Assembling the system

The DeskMeet package bundles the PSU and motherboard with proper padding inside the chassis. To assemble the system, remove his one screw from the bottom of the case and pull out the motherboard tray. One thing I like about it is that the front panel of the case is directly connected to the components on the motherboard. This eliminates the tangle of wires seen in his previous DeskMini system when separating the motherboard tray from the chassis. Motherboards are shipped installed in trays. The procedure for installing the CPU and cooler is the same as for any other board with the CPU installed in its socket.

You can install up to four DDR4 DIMMs in your system. The M.2 2230 slot can be used for a Wi-Fi/Bluetooth combo PCIe/USB card. The case has a suitable hole for the antenna. There are two M.2 2280 slots (one beside the PCIe slot and the other below) for installing NVMe SSDs. The next slot on the bottom is PCIe only, while the other slot can accommodate both NVMe and SATA SSDs. Unfortunately the documentation is not clear from the docs as to which of these slots are directly connected to the CPU. On other boards, slots that multiplex SATA and PCIe lanes usually come from the chipset (PCH), while pure PCIe lanes come from the CPU. Based on this assumption, we considered a system with the SSD mounted on the bottom.
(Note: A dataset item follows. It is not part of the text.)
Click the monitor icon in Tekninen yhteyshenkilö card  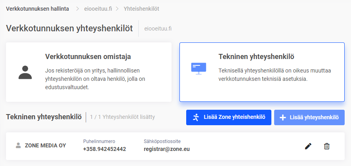click(x=198, y=69)
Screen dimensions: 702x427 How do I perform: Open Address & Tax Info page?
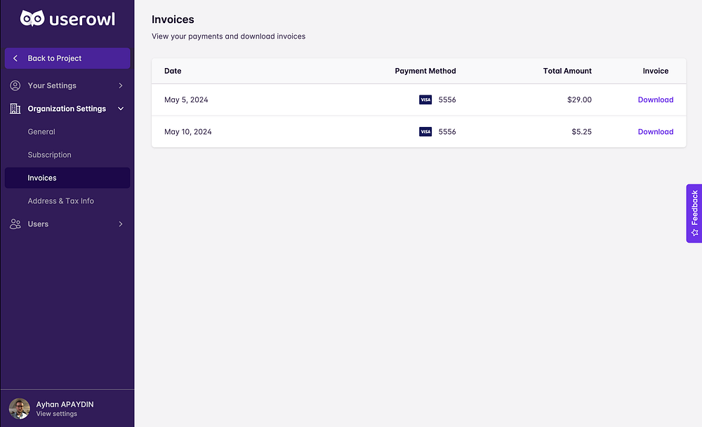tap(61, 201)
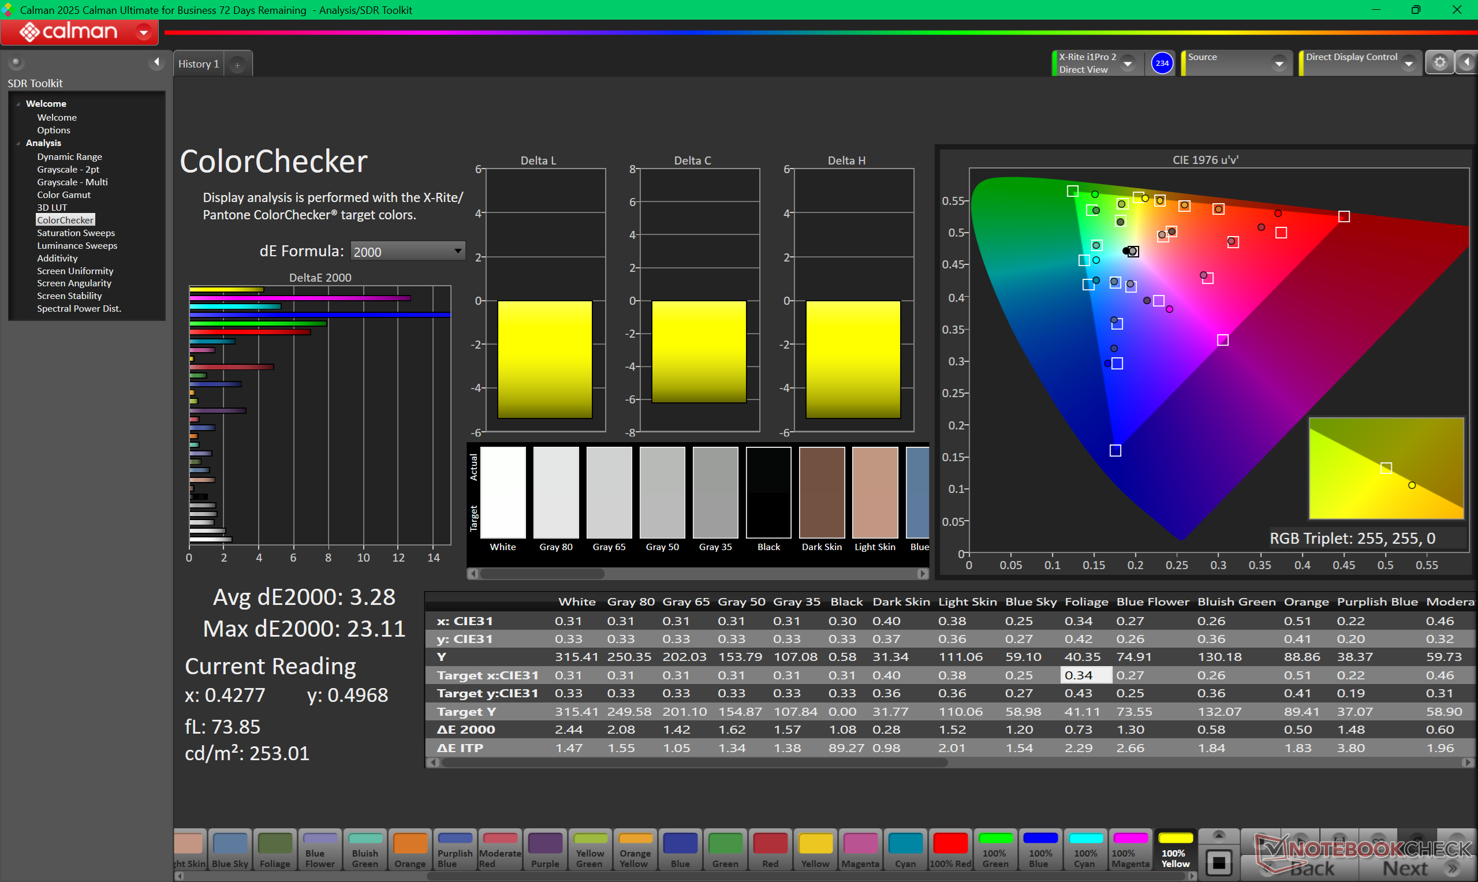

The board contains 3 SATA ports. The case itself can accommodate either a 3.5″ HDD (in which case no PCIe add-in cards can be installed), or two 2.5″ drives (ruling out the possibility of dual-slot add-in cards). Single-slot cards will still work). Also, with such SATA drives, you won’t be able to install fans or water cooling radiators in your system.
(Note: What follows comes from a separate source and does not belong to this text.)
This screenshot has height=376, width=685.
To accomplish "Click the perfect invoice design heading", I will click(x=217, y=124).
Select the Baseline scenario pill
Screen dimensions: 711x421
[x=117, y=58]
Installing the GPU requires unlatching and tightening the screws after the add-in card is in place. The PSU is finally secured in place and all the necessary screws are on the back panel. The PSU isn’t modular, but the number of cables to run is minimal and cable management is less of an issue. It is possible to completely remove the motherboard and I/O shield from the tray, but I didn’t see the need during the assembly process.

In the next section, we’ll look at the BIOS options along with an analysis of the motherboard platform. Following that are several sections focusing on various performance aspects before concluding with an analysis of the system’s value proposition.